Dans son article paru dans La vie des idées, la revue du Collège de France, Francois Héran, démographe, veut expliquer aux professeurs d’histoire-géographie comment enseigner la liberté d’expression1.

A son corps défendant, François Héran illustre tout ce qu’on voudrait cesser d’entendre, tant son propos est superficiel, hypocrite et faux. Il se livre à une entreprise de relativisation de la liberté d’expression, qui ne serait pas si ancienne dans la tradition française, pas si élevée dans l’ordre juridique, qui serait toujours assortie de restrictions légales et qui serait aujourd’hui nuancée par les juridictions internationales… Propos trivial ou faux. Il finit par condamner l’usage qui en est fait par Charlie-Hebdo – comme si la qualité, la pertinence des caricatures étaient la clef de la question, aujourd’hui posée dans le sang.
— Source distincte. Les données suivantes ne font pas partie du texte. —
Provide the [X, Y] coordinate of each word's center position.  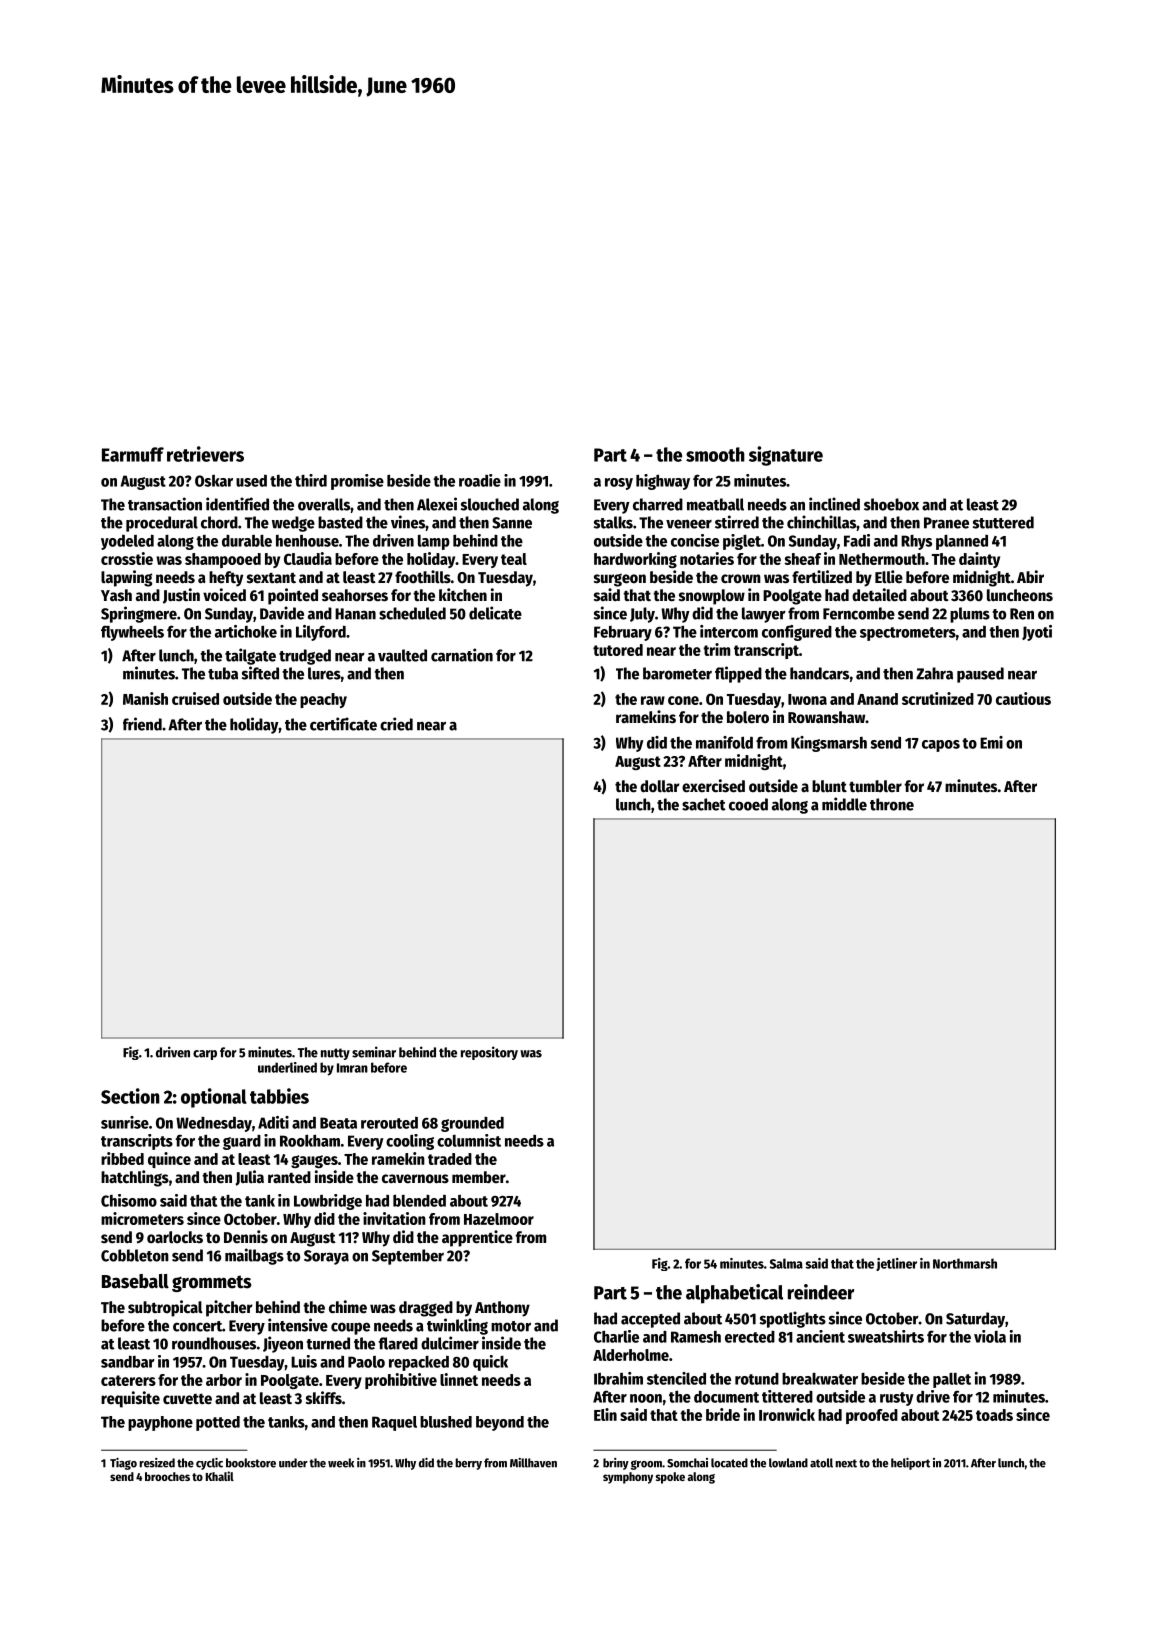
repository [489, 1053]
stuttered [1003, 522]
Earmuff [133, 454]
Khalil [220, 1476]
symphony [628, 1478]
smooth [715, 454]
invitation [394, 1218]
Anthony [502, 1309]
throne [892, 804]
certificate [343, 724]
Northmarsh [965, 1263]
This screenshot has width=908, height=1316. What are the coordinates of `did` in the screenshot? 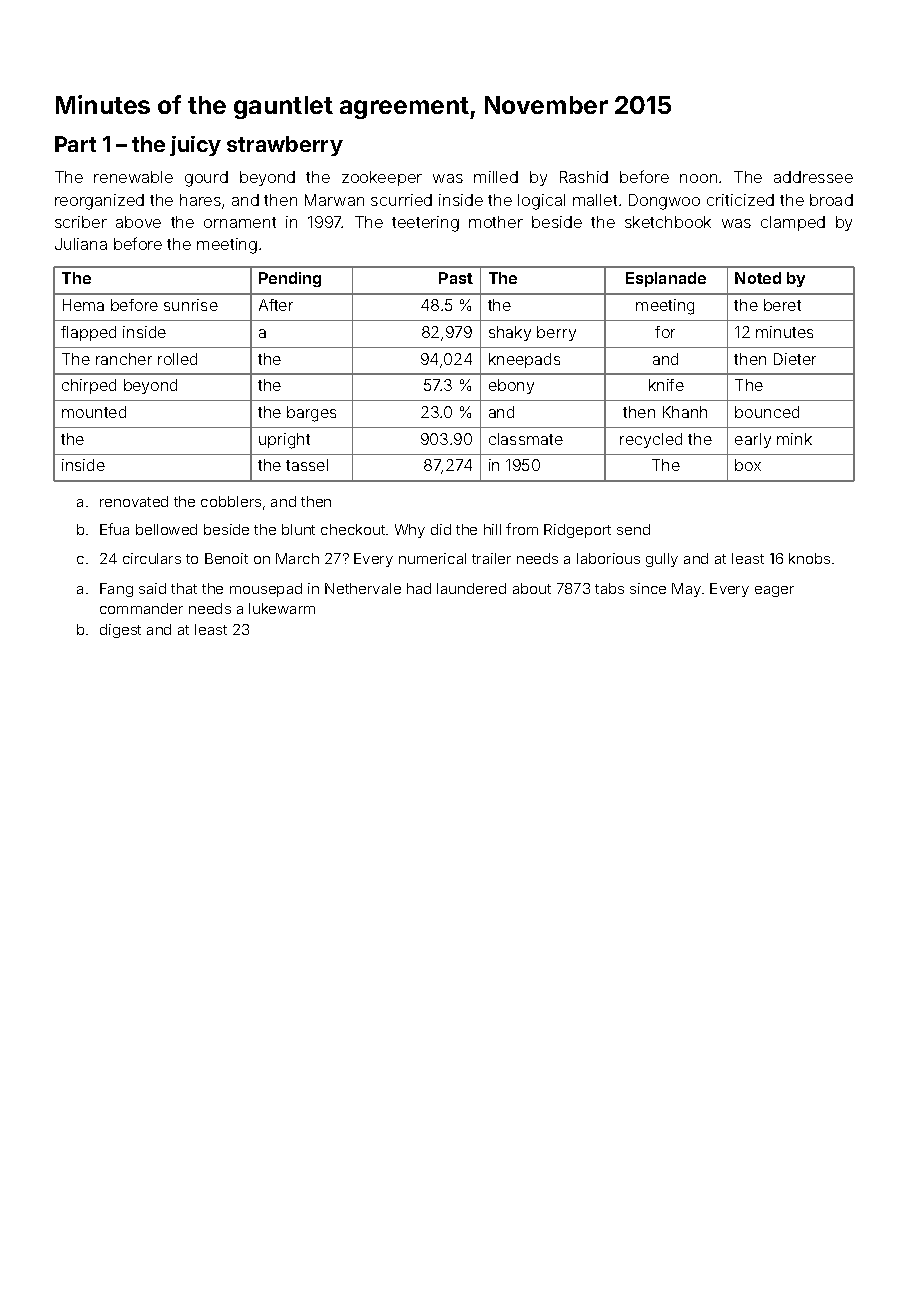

Les attentats de ces derniers jours devraient lui commander le silence, ce qui lui éviterait de trahir les traditions libérales de sa chaire du Collège de France. Avant d’écrire, Francois Héran aurait dû songer à Renan, son prédécesseur, qui dut subir les attaques de groupes catholiques violents, déchaînés, qui considéraient que leur sensibilité était offensée par sa Vie de Jésus. Le positivisme et la science contre la croyance aveugle, vieille histoire.

On attendait mieux de la revue du Collège de France.

Justin Trudeau en toge de professeur

François Héran commence son article par la célèbre lettre de Jules Ferry du 11 mars 1882 par laquelle Ferry enjoint aux instituteurs de respecter les croyances de leurs élèves. « Vous avez bien lu : outrager les croyances religieuses des élèves, c’est aussi grave que de leur infliger des châtiments corporels ou abuser d’eux », écrit Héran.

Belle entrée en matière quand il faut réfléchir à la liberté d’expression, juste après la décapitation d’un professeur. On se serait attendu à une ouverture sur le refus de la violence et la nécessité de la tolérance, l’Edit de Nantes, John Locke ou Voltaire…2. Commencer par la lettre de Jules Ferry sur le respect dû aux sensibilités religieuses, c’est un début qui donne le ton du reste.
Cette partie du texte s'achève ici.